Chapter.10‐1
――二〇一〇年、三月。ルーマニア。
「……ごきげんよう、プロフェソール・マキ」
柔らかで心地よい声音に、思わず笑みをこぼして私は振り向いた。背の高い書架に挟まれた通路に、茶色いソバージュの彼女が立っている。
「やあ、カタリーナ。相変わらず、おしゃまだね」
「おしゃまって……失礼ね。私、もう二十四なのだけど」
そう言ってクスクス笑う彼女に、肩をすくめて「そうだったね」と謝った。
ルーマニア革命から二十一年経ち、私は五十も近い年になっていた。
今でこそ振り返られるものの、激動の年月を思えば懐かしさだけでなく、胸に込み上げてくるものがある。目を閉じれば、あの頃の情景がよみがえっては引き返す波のように消えていく。それに浸って伏せていた瞼を開け、手元のテキストを抱えなおした。
「カタリーナ、送ってくれるかな?」
車のキーを右手の指に引っかけていた彼女は、大きく頷いた。
「もちろん、そのつもりで来たのよ。報告したいこともあったし」
「報告? いま聞こうか?」
彼女はニコリと微笑んで「授業が終わってからでいいわ」と背を向けた。彼女の後を追って、私も図書館から出た。
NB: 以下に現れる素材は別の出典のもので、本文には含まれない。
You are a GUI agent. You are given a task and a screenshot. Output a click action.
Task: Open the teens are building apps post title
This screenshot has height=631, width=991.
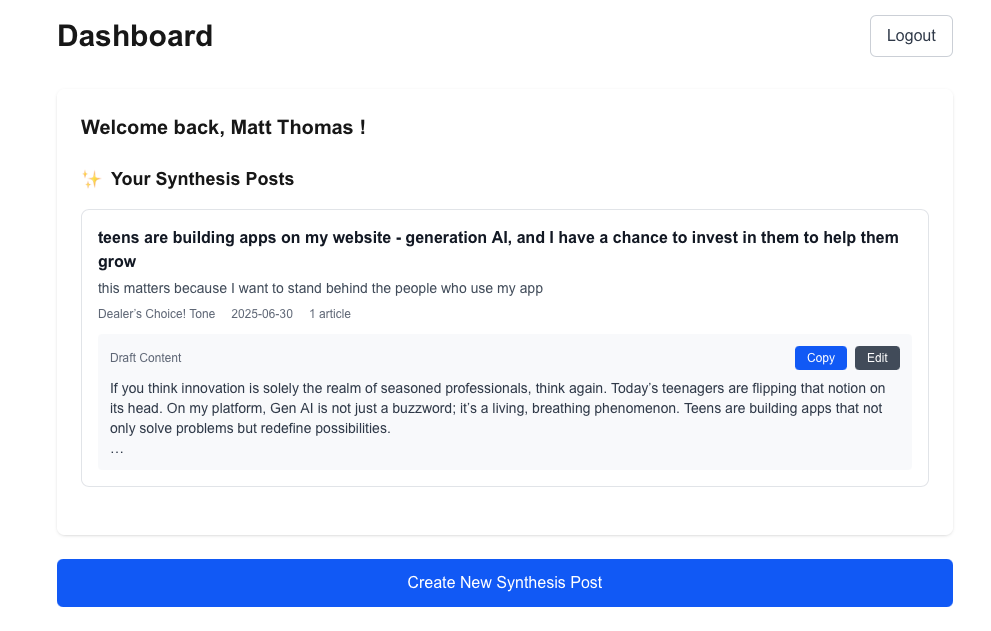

私は今、学業の分野で働いている。ブカレスト郊外の大学で日本語教室の講師として勤務し、その傍らで子供達のために勉強会を主催していた。子供達は、孤児あるいは元孤児がほとんどだ。孤児の中でも特に悲痛だったのが、セクリターテに関係した子達だった。
八九年の革命により、セクリターテに所属していた多くの孤児はストリートチルドレンになった。思想教育を受け、政権の思うように操られていた子供達。その政権が崩壊したために、行き場を失って革命の混乱に巻き込まれ、早急な手助けが出来ない内に暗い場所へと身を落としていった。
中絶禁止法が九〇年にようやく合法化しても、そうそう状況は好転せず孤児に関する問題は深刻である。いつの時代でも親が捨てるなら孤児は生まれるのだ。出生数が減ったといっても、革命前後でただ数が減少しただけである。
勉強会も当初は、政権崩壊前に生まれた孤児達の成長を見守る支援からだった。革命後、慌ただしい中で始めた頃はルーマニア語の読み書きや、学校で習う知識を教会や孤児院で教えた。現在も定期的に続け、それが縁で大学の語学教室の講師という職にもついている。
「……カタリーナ。それにしても大きくなったね」
助手席に座っている私は、ハンドルを握る彼女の横顔に言葉をかけた。
「あら、伝えたい意味はわかるけど、女性に大きいって言うの? 他に形容する言葉を探すべきよ、プロフェソール」
カタリーナの横顔は、嬉々とした表情で私をからかっているのが分かる。人によっては年上に砕けた口調はどうかと思う者もいるが、私には心地よかった。
「綺麗になったね、と言いたかったんだよ」
「ありがとう。嬉しい」
そう言ってカタリーナは笑った。
カタリーナは、あの時の女の子だった。教会で共に保護された小さな女の子。今や二十四歳だというのだから、時が進むのは早いものだ。
物思いに耽っていると、車は駐車場に止まる。目的地である大学に到着した。
「着いたわ。……ねえ、あとで時間を空けておいてほしいの」
「さっき言っていた話だね?」
そう、と頷いた彼女は左手首につけている腕時計を見て答えた。
「二時間くらいよね? 大学内をうろついていたら、あっと言う間かしら」
あとはお茶でも飲むわ、と言った彼女に一つ忠告をしておく。
「学内のカフェのコーヒーは最悪だよ」
それだけ告げて車から降りた私の後ろで彼女は声を上げて笑い、「プロフェソール」と呼び止めた。振り向こうとした矢先に、明るい声が飛んでくる。
「あとで差し入れしてあげるわね!」
あの何とも言えない、酸化した味を思い出して顔が強張った私は、彼女へ返事せずに駐車場を後にした。